▶ TÂCHES À RÉALISER
- a) D'après l'intervention de Philippe Bodenez, depuis quand la présidence du conseil national de l'économie circulaire est-elle à pourvoir ?
- b) Prolongez l'intervention de Philippe Bodenez sur la gestion des déchets dans les outre-mer à la suite de sa dernière phrase.

Intervention de Philippe Bodenez

Délégation sénatoriale aux outre-mer — Réunion du 13 octobre 2022 : 1ère réunion
Étude sur la gestion des déchets dans les outre-mer — Table ronde sur les aspects sanitaires de la gestion des déchets dans les outre-mer

Philippe Bodenez, chef du service des risques sanitaires liés à l'environnement, des déchets et des pollutions diffuses :

En ma qualité de chef du service des risques sanitaires liés à l'environnement, des déchets et des pollutions diffuses, je peux m'appuyer sur une sous-direction en charge de l'économie circulaire et des déchets et sur une sous-direction en charge des enjeux de santé-environnement. Le conseil national de l'économie circulaire nous permet de discuter avec l'ensemble des parties prenantes, techniques ou politiques. La présidence de ce conseil reste néanmoins à pourvoir depuis les dernières élections législatives.

Éléments du jeu de données:

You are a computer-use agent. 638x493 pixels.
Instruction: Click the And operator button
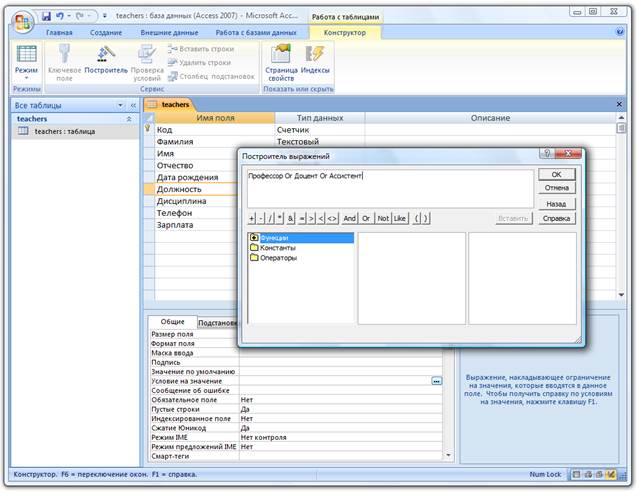(x=349, y=217)
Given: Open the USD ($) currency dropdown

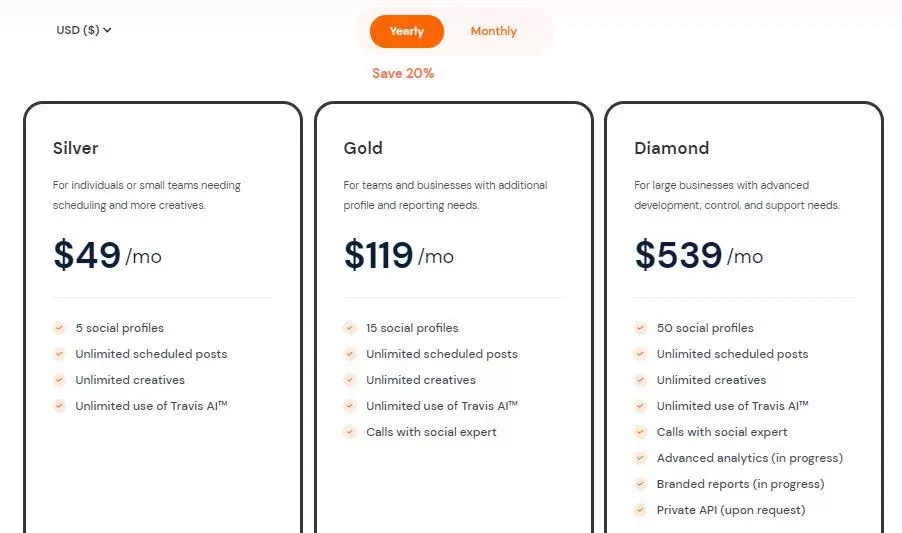Looking at the screenshot, I should (84, 30).
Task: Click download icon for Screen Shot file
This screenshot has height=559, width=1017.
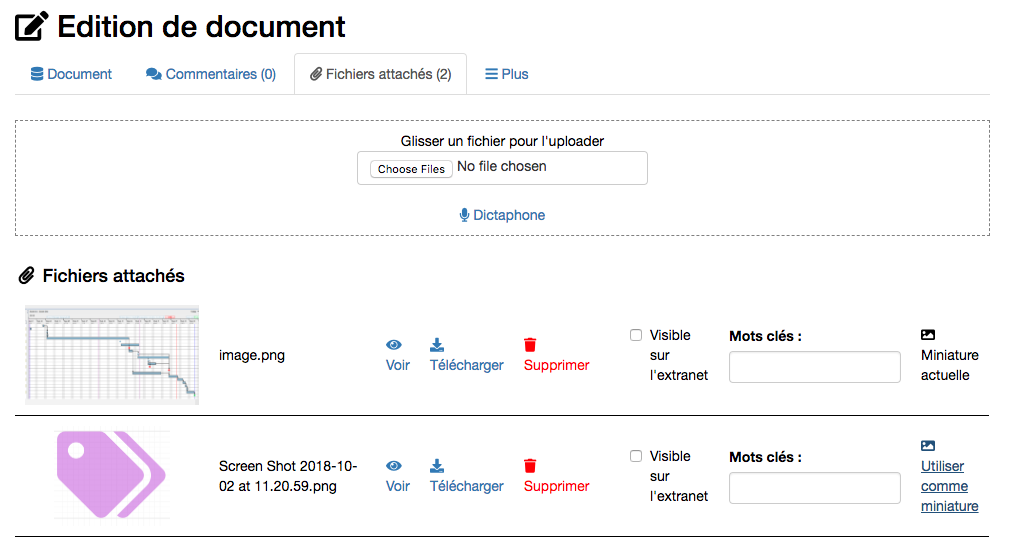Action: [x=437, y=466]
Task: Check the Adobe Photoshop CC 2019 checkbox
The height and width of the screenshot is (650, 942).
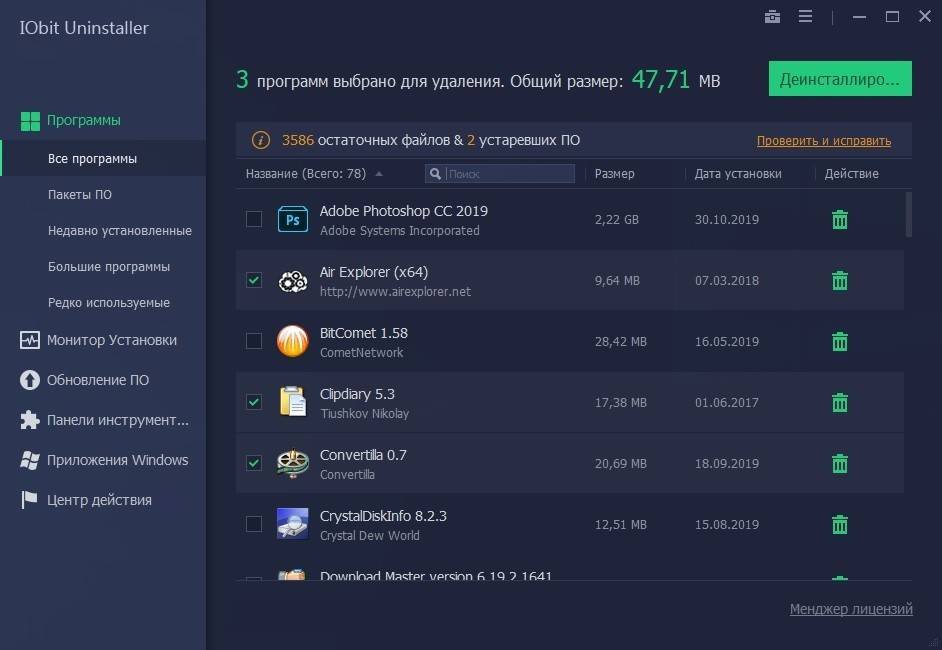Action: pyautogui.click(x=254, y=219)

▶ RÉPONSES PAR NUMÉRO
- a) Depuis les dernières élections législatives.

- b)
Notre service assure la cohérence entre la gestion des déchets et la prise en compte des impacts environnementaux de certaines pratiques. Nous menons plusieurs actions pour réduire l'impact d'une gestion des déchets déficiente sur les épidémies de dengue transmises par des moustiques. Ainsi, s'agissant des véhicules hors d'usage, dans lesquels les insectes peuvent pulluler, nous avons mis en place un plan de reprise des véhicules hors d'usage par les constructeurs automobiles. Ce plan permet de faire financer par ces derniers la reprise de véhicules hors d'usage. À ce jour, 21 437 véhicules hors d'usage ont été repris, dont 9 000 en Martinique, 4 000 en Guadeloupe, 6 000 à La Réunion, 400 à Mayotte et 2 000 en Guyane. Ces véhicules ont été récupérés dans l'espace public, mais nous avons récemment adopté des dispositions permettant de renforcer la prise en charge de ces véhicules dans des zones privées. De plus, un dispositif de police inscrit à l'article L.541-3 du code de l'environnement permet, lorsque le propriétaire d'un véhicule hors d'usage ne satisfait pas à l'obligation de remettre son véhicule à une filière agréée, de se substituer à celui-ci et de venir faire enlever le véhicule, afin de le déposer au centre VHU.

Nous avons également renforcé les obligations législatives et réglementaires, afin de faciliter la prise en charge de ces véhicules. À l'époque, nous estimions que 60 000 véhicules étaient concernés. Aujourd'hui, nous en sommes donc au tiers et le plan de reprise des véhicules hors d'usage se poursuit.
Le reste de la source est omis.